··· Records for this exercise ···

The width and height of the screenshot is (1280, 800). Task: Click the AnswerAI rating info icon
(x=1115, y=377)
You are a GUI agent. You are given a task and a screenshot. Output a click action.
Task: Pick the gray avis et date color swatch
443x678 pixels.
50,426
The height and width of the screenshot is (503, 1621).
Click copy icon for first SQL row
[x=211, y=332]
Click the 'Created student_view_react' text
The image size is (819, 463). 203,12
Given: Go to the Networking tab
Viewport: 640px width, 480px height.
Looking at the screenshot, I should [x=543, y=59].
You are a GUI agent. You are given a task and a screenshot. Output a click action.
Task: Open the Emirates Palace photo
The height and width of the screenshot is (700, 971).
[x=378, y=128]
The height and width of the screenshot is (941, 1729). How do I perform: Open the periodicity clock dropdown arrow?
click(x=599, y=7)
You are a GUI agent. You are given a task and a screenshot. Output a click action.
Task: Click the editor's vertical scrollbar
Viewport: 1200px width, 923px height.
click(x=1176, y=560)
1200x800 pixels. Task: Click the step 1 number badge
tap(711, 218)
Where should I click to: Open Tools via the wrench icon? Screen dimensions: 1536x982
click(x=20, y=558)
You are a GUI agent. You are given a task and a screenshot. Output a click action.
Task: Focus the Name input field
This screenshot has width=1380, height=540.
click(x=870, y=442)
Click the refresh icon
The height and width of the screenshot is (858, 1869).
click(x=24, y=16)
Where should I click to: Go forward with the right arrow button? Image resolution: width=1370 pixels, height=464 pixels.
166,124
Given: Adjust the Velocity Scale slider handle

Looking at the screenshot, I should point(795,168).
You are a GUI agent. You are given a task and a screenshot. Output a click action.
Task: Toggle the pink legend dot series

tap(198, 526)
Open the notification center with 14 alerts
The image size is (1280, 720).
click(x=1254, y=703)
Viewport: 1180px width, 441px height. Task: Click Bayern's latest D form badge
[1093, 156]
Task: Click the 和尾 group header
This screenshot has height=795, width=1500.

···

◆ **Exercise directions**: Reply by returning the full set of records above exactly.

◆ **Result of the task**:
The width and height of the screenshot is (1280, 800). Task: Click the AnswerAI rating info icon
(x=1115, y=377)
You are a GUI agent. You are given a task and a screenshot. Output a click action.
Task: Pick the gray avis et date color swatch
443x678 pixels.
50,426
The height and width of the screenshot is (503, 1621).
Click copy icon for first SQL row
[x=211, y=332]
Click the 'Created student_view_react' text
The image size is (819, 463). 203,12
Given: Go to the Networking tab
Viewport: 640px width, 480px height.
Looking at the screenshot, I should [x=543, y=59].
You are a GUI agent. You are given a task and a screenshot. Output a click action.
Task: Open the Emirates Palace photo
The height and width of the screenshot is (700, 971).
[x=378, y=128]
The height and width of the screenshot is (941, 1729). How do I perform: Open the periodicity clock dropdown arrow?
click(x=599, y=7)
You are a GUI agent. You are given a task and a screenshot. Output a click action.
Task: Click the editor's vertical scrollbar
Viewport: 1200px width, 923px height.
click(x=1176, y=560)
1200x800 pixels. Task: Click the step 1 number badge
tap(711, 218)
Where should I click to: Open Tools via the wrench icon? Screen dimensions: 1536x982
click(x=20, y=558)
You are a GUI agent. You are given a task and a screenshot. Output a click action.
Task: Focus the Name input field
This screenshot has width=1380, height=540.
click(x=870, y=442)
Click the refresh icon
The height and width of the screenshot is (858, 1869).
click(x=24, y=16)
Where should I click to: Go forward with the right arrow button? Image resolution: width=1370 pixels, height=464 pixels.
166,124
Given: Adjust the Velocity Scale slider handle

Looking at the screenshot, I should point(795,168).
You are a GUI agent. You are given a task and a screenshot. Output a click action.
Task: Toggle the pink legend dot series

tap(198, 526)
Open the notification center with 14 alerts
The image size is (1280, 720).
click(x=1254, y=703)
Viewport: 1180px width, 441px height. Task: Click Bayern's latest D form badge
[1093, 156]
Task: Click the 和尾 group header
This screenshot has height=795, width=1500.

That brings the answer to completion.